Brexit: Trade talks in 'last chance saloon' with fish and state aid still sticking points, minister says

George Eustice said the EU must shift on fisheries and state aid if a deal is to be reached. Credit: PA

Brexit trade talks are in the "final last chance saloon" this week, the environment secretary has said, with fisheries and state aid still the major points of disagreement between the UK and EU.

George Eustice told ITV News he is "optimistic" that a deal can be reached, despite intense talks over the weekend ending without an agreement.

But he said "some difficult obstacles remain, in particular the EU's current insistence that they want the same access rights that they currently enjoy under the fisheries policy - we can't obviously accept that".

He added: "A deal can be done, a deal can be reached, but we really are in the final, last chance saloon if we are to bring one to a head."

The EU's chief negotiator, Michel Barnier, when asked if negotiators had got any closer to reaching an agreement on fishing rights, he simply replied "poisson" - the French term for fish.

He did not answer questions about whether a deal would be reached in time for the UK's exit from the bloc at the end of the year.

Mr Barnier and his UK counterpart Lord (David) Frost were holding in-person talks in central London this weekend.

Earlier on Sunday, Foreign Secretary Dominic Raab said fishing rights remain an “outstanding major bone of contention” in post-Brexit trade talks with the European Union.

The two sides are locked in talks over how much access the EU will get to UK waters and the fish that are caught in them.

Mr Eustice said the EU "will need to change position if we are to get to an agreement".

Mr Raab stressed there is a deal to be done, however, and added this could be the last week of “substantive” negotiations.

Speaking on Sky's Sophy Ridge on Sunday, he urged Brussels to recognise the “point of principle” on Britain’s control of its waters.

Brexit negotiations are in their last major week, the Foreign Secretary told the BBC's Andrew Marr. Credit: PA/BBC

“I do think we’re in a reasonable position – there’s a deal to be done," he said.

“If you look really at what the outstanding issues are, of course the level playing field, but it feels like there is progress towards greater respect for what the UK position was.

“On fishing there’s a point of principle: as we leave the EU we’re going to be an independent… coastal state and we’ve got to be able to control our waters.”

Given records>

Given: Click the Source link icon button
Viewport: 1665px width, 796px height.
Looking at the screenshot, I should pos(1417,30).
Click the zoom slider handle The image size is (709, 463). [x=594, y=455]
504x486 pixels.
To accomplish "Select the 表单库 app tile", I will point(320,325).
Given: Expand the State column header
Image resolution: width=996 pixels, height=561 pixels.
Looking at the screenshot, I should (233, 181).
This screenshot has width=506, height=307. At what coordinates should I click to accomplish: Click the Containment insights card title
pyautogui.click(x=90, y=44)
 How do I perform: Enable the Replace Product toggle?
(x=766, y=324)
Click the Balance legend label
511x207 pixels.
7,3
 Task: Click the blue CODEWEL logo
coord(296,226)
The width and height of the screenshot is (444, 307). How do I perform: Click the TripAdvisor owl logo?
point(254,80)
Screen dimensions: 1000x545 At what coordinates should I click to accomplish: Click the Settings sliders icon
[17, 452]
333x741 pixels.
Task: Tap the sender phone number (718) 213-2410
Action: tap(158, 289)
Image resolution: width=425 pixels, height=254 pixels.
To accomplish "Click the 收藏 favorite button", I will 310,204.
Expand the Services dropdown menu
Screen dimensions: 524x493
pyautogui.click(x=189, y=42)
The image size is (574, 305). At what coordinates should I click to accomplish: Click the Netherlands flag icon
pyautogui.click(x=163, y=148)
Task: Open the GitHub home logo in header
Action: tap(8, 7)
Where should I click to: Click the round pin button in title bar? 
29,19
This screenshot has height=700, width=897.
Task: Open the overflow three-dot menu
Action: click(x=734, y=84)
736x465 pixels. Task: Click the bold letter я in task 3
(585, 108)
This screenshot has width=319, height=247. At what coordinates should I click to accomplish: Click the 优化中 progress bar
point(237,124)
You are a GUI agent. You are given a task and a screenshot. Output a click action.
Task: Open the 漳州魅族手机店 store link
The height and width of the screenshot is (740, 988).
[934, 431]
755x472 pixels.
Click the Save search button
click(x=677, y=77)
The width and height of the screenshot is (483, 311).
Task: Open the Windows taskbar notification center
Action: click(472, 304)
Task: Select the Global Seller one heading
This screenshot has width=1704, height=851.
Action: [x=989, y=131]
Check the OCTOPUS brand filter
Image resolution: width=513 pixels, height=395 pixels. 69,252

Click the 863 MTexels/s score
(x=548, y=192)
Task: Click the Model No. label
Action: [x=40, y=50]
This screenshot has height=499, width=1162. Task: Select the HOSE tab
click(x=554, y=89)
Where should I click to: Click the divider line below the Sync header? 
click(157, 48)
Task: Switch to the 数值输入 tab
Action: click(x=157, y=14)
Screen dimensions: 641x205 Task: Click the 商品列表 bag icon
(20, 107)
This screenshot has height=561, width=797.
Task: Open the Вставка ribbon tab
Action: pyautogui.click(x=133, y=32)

Exercise requirements> In the Brexit article, who is named as Michel Barnier's UK counterpart in the in-person talks in central London? Rely only on the Brexit article, not on the data.

Your solution> Lord (David) Frost